Le vendeur n'est pas une banque. Il doit donc prendre toutes les précautions d'usage pour garantir le remboursement du prêt. Tous les risques sont en effet à sa charge, notamment celui de voir l'acquéreur stopper ses versements avant d'avoir soldé l'achat.

Les clauses du crédit vendeur

Le crédit vendeur doit prendre la forme d'un contrat rédigé dûment enregistré devant notaire. La présence et l'aide de ce professionnel restent indispensables pour rédiger des clauses de garanties.  L'acte devra notamment préciser :

  • la nature du bien vendu ;
  • son prix de vente ;
  • la durée du crédit vendeur ;
  • le montant du prêt ;
  • les garanties.

Quelles garanties pour le crédit vendeur ?

Si le système du crédit vendeur repose sur une notion de confiance entre les deux parties, il n'exonère pas de se prémunir contre les risques via une assurance de prêt (décès et invalidité) et une sûreté réelle (« privilège du prêteur de denier ») ou personnelle.

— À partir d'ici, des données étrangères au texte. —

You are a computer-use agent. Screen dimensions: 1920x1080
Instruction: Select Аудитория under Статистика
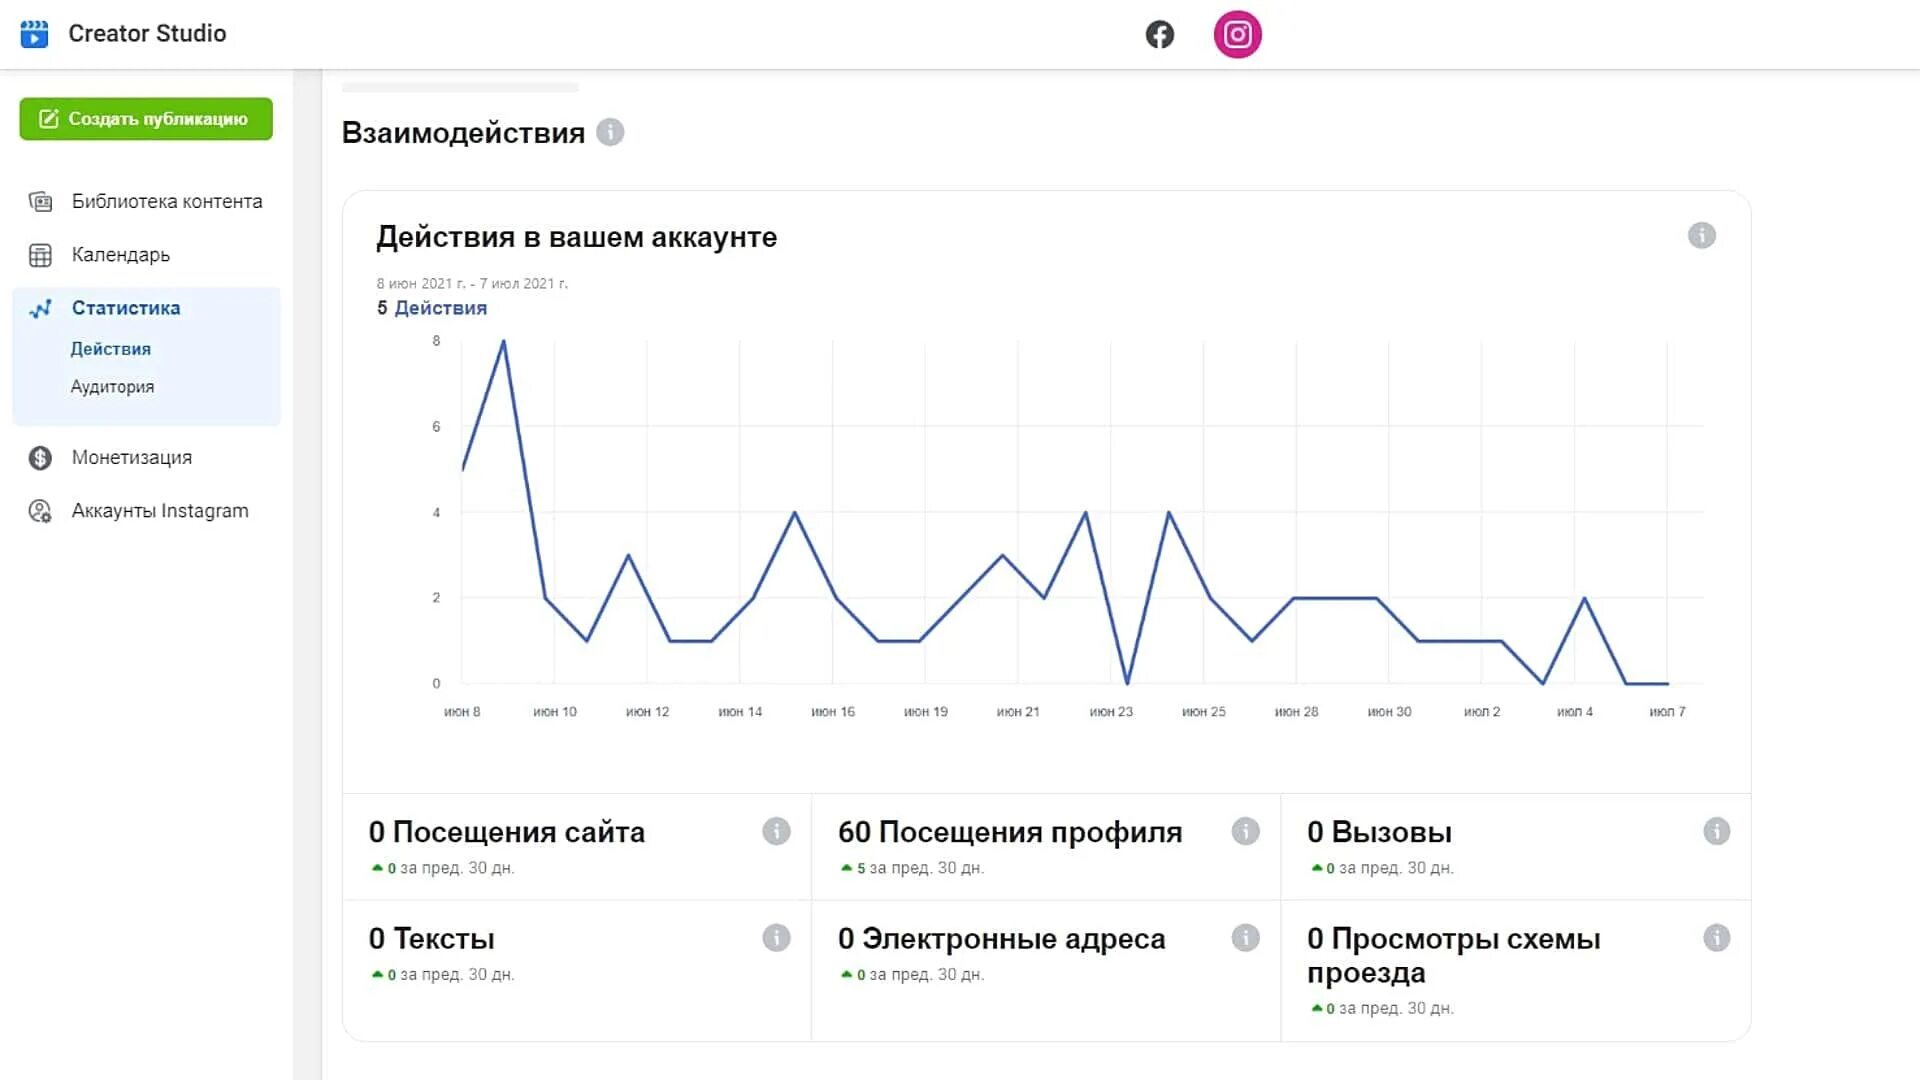112,387
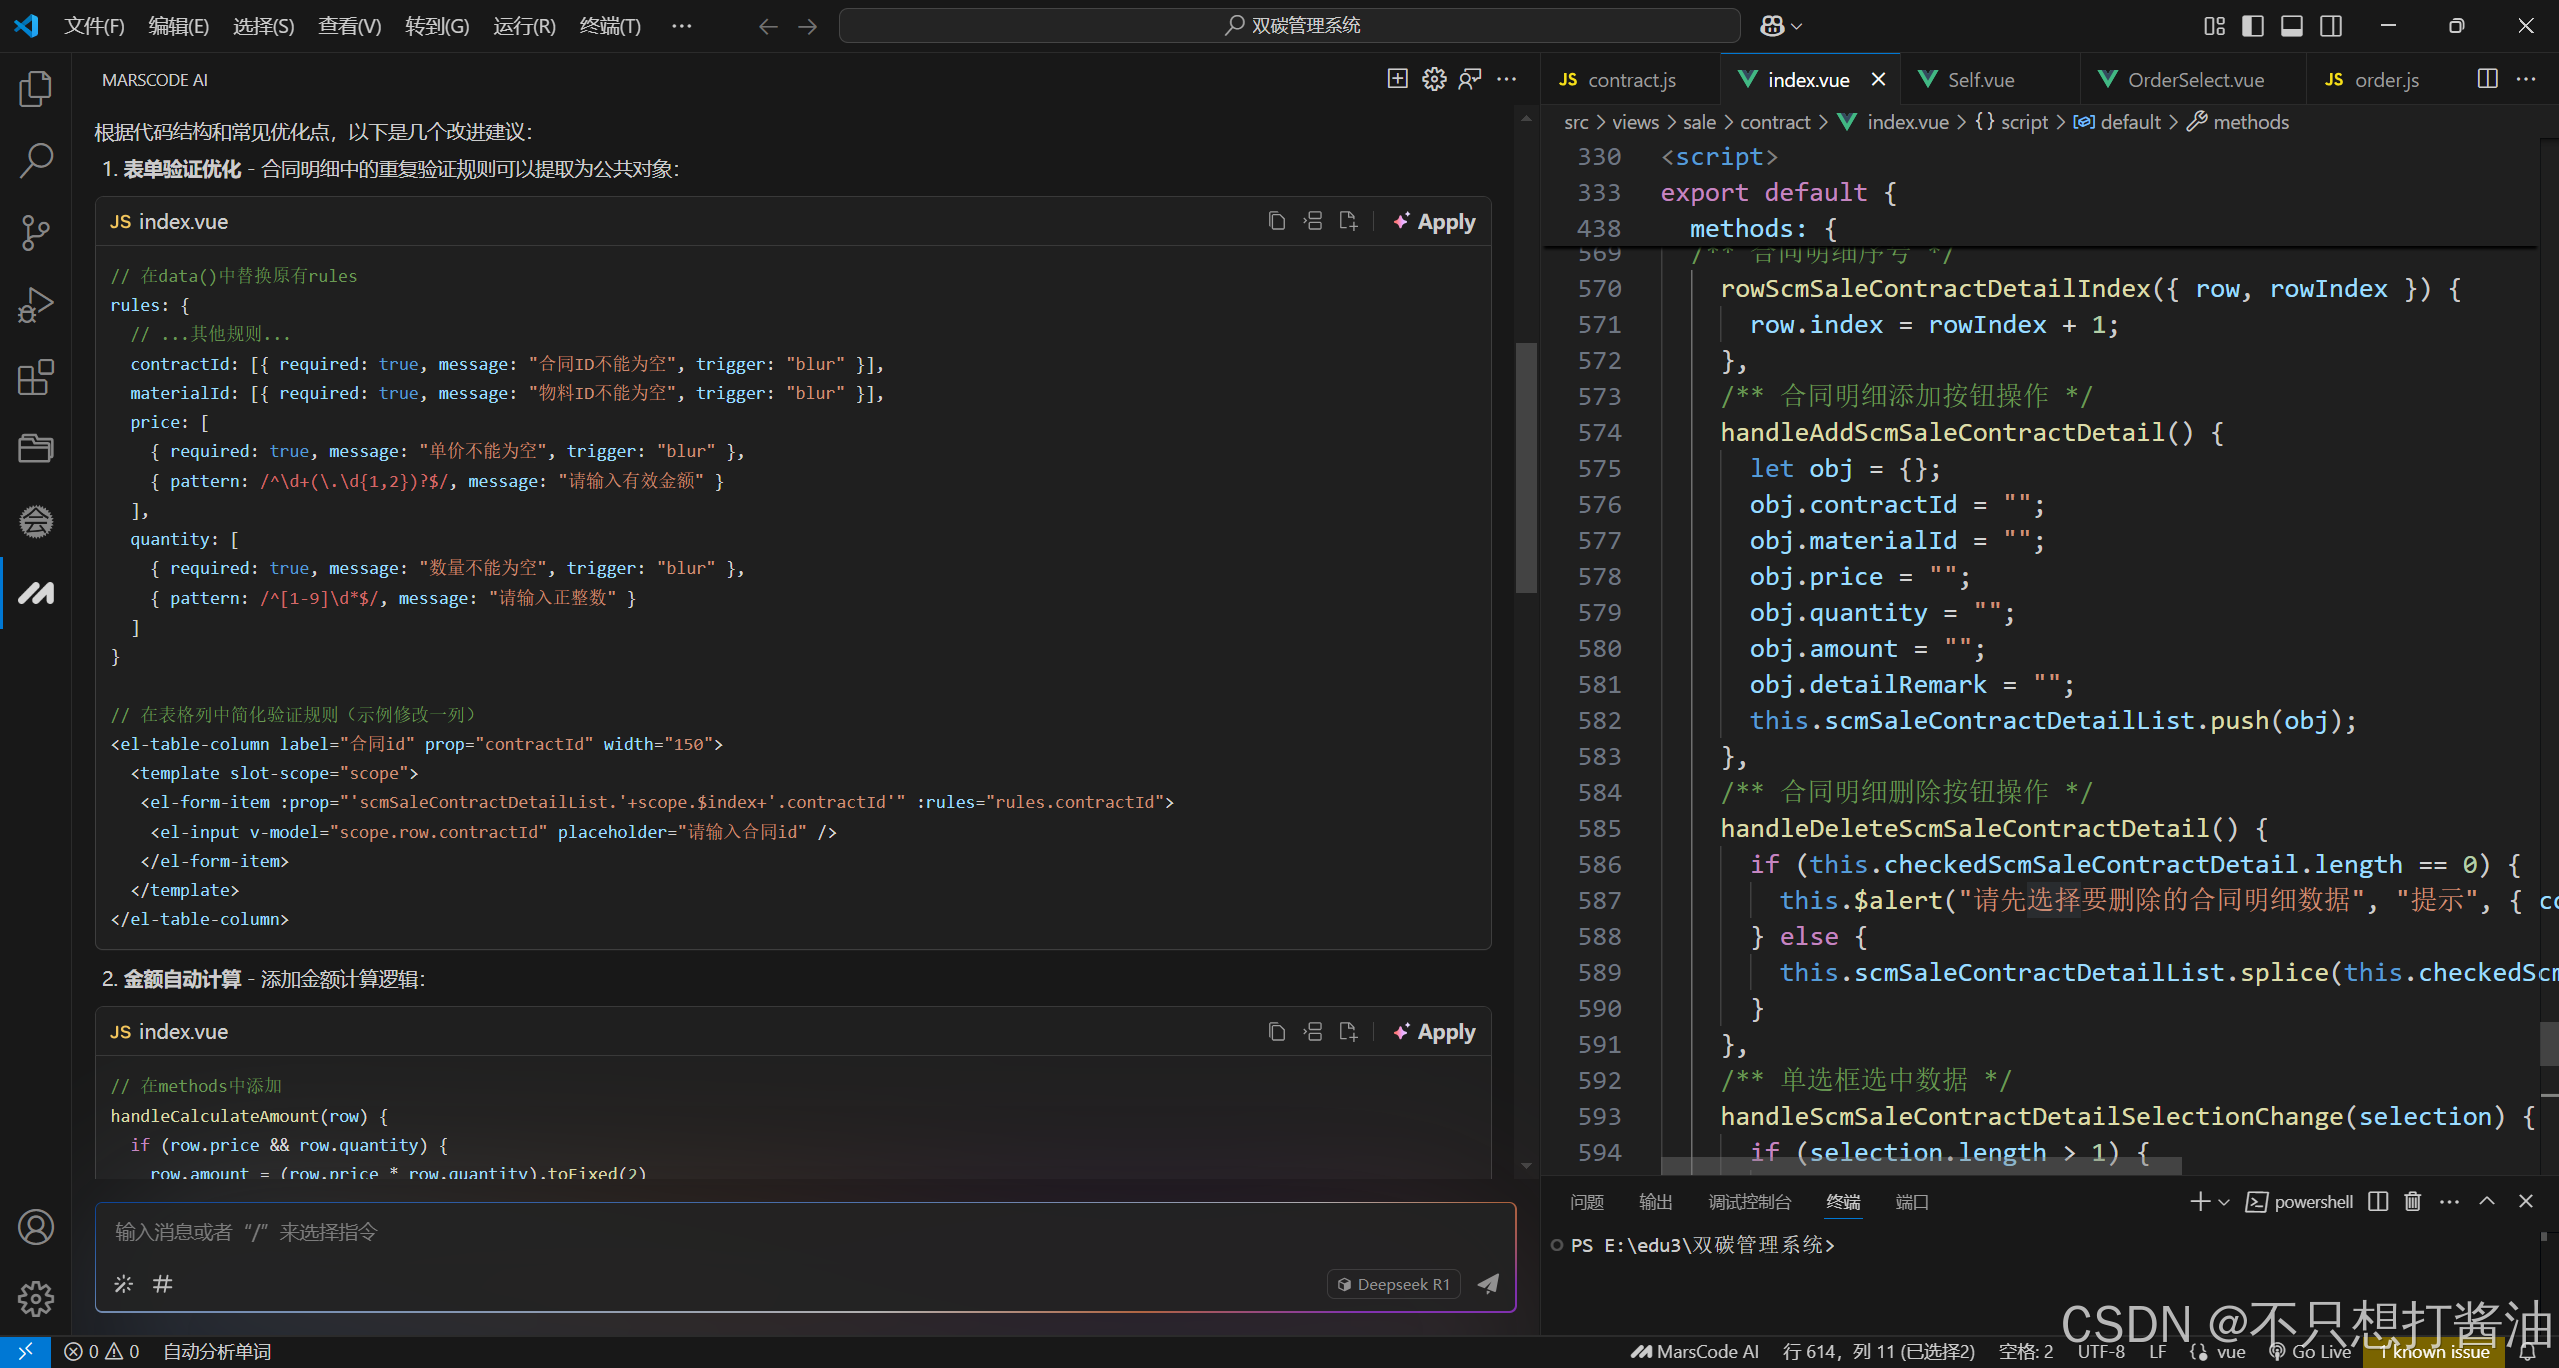Maximize panel size with the chevron up
Screen dimensions: 2559x1368
[2487, 1201]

Assurance décès et crédit vendeur

Comme pour un crédit immobilier classique, l'acheteur doit impérativement souscrire une assurance invalidité/décès au profit du vendeur. Elle garantit au créancier, donc le vendeur, d'être couvert et remboursé en cas de décès ou d'invalidité permanente, totale ou partielle de l'acquéreur.

L'hypothèque légale spéciale du prêteur de deniers. 

Le notaire, lors de la rédaction de l'acte authentique, prend une garantie sur le bien vendu dit « hypothèque légale spéciale du  prêteur de deniers » afin d’assurer le montant de la créance, les intérêts et les frais annexes. En d'autres termes, si l'acheteur n'honore pas ses obligations contractuelles ou si le bien fait l'objet d'une saisie revente, le vendeur bénéficiera d'un statut privilégié qui lui permettra d'être remboursé en priorité.

La caution

Elle n’est pas obligatoire, mais vivement conseillée. Le vendeur peut ainsi exiger de l’acquéreur qu’il trouve une caution solidaire pour garantir le paiement. S’il est défaillant, le vendeur actionnera la caution en paiement du prix.

 

Un acte notarié avant tout

Si le crédit vendeur immobilier offre une certaine liberté, il répond néanmoins à un cadre  juridique précis. Un acte authentique doit être rédigé et établi par un officier public (notaire par exemple)  mentionnant expressément la durée, le montant du prêt, du taux d’intérêt et des frais annexes. Le rôle de ce professionnel consiste également à apporter aide et conseils aux deux parties lors de la conclusion du contrat.